Similarly, a Maryland court held in 2021 that a prosecutor could not be held personally accountable for withholding lab test results proving that a man jailed for allegedly flying with methamphetamines was in fact carrying only honey, just like he said. In both cases, prosecutors withheld the truth to serve their own interests, and they were never held to account for their violations.

Despite prosecutorial immunity’s fundamental flaw, there is only one carveout to this otherwise impervious protection: It does not shield prosecutors from being sued for actions that are not related to advocating for the prosecution, such as acting as an investigator or police detective. In other words, “the actions of a prosecutor are not absolutely immune merely because they are performed by a prosecutor.”

However, because the line between prosecutor and investigator can be difficult to identify and judges define prosecutorial conduct very broadly, this exception is rarely applied. And in the very few cases where courts do not grant prosecutorial immunity, prosecutors are afforded the additional protection of qualified immunity. This means that victims who overcome the steep hurdle of prosecutorial immunity must also show that the prosecutor’s behavior violated clearly established law before they will receive their day in court.

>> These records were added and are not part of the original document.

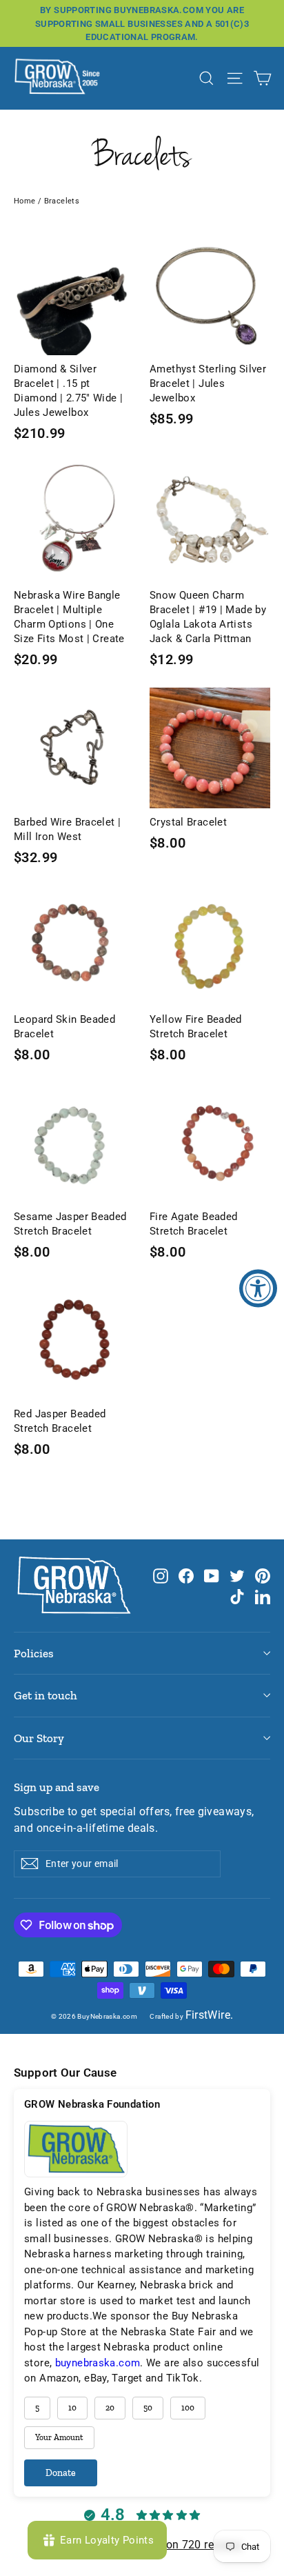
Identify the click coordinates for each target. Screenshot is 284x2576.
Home (25, 201)
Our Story (39, 1738)
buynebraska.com (98, 2363)
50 (147, 2408)
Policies (34, 1653)
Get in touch (45, 1695)
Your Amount (59, 2437)
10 (72, 2408)
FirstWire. (209, 2015)
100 (187, 2408)
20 (109, 2408)
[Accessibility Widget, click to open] (258, 1288)
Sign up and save (56, 1787)
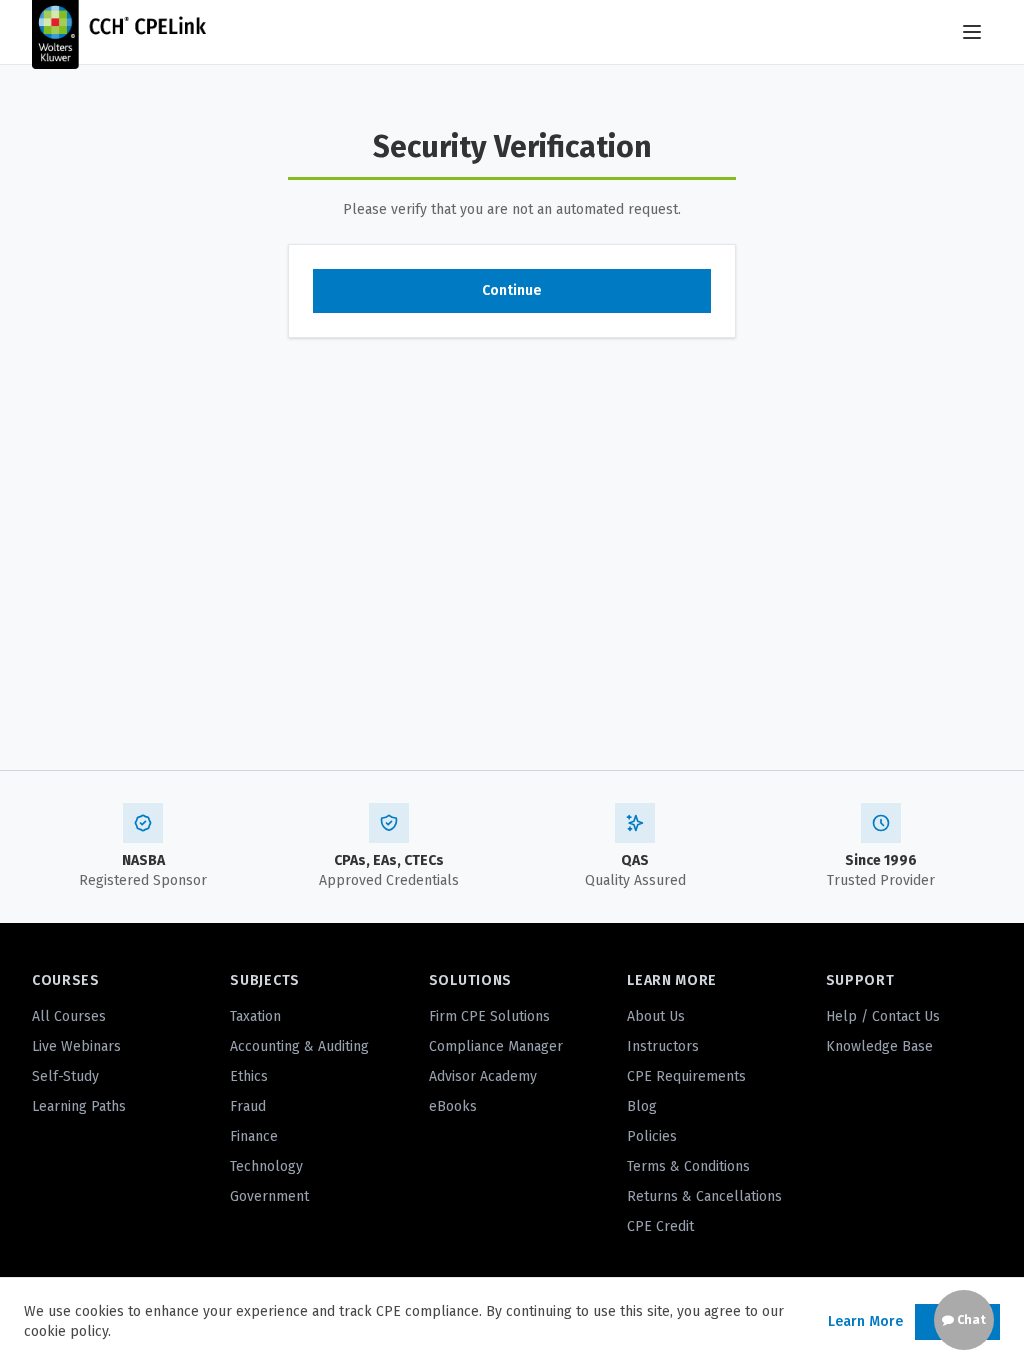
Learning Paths (79, 1106)
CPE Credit (660, 1226)
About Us (656, 1016)
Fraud (248, 1106)
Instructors (663, 1046)
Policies (652, 1136)
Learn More (865, 1321)
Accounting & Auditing (299, 1046)
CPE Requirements (686, 1076)
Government (269, 1196)
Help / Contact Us (883, 1016)
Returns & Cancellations (704, 1196)
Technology (266, 1166)
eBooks (453, 1106)
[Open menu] (972, 32)
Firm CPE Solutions (489, 1016)
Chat (970, 1320)
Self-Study (65, 1076)
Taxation (255, 1016)
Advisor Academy (483, 1076)
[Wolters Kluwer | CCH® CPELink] (119, 32)
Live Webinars (76, 1046)
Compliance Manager (496, 1046)
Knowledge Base (879, 1046)
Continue (512, 290)
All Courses (69, 1016)
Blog (642, 1106)
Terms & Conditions (688, 1166)
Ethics (249, 1076)
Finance (254, 1136)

SCOTUS decisions can be reversed and that needs to happen. What's happening is so bizarre that it's not even mentioned in that article which focuses on going after innocent people. In these case we have them choosing to do nothing and that should rise to "show that the prosecutor’s behavior violated clearly established law. Someone needs to start this process of a lawsuit and settle this bullshit. There are lots of people who have had family murdered and commie prosecutors let the perps walk.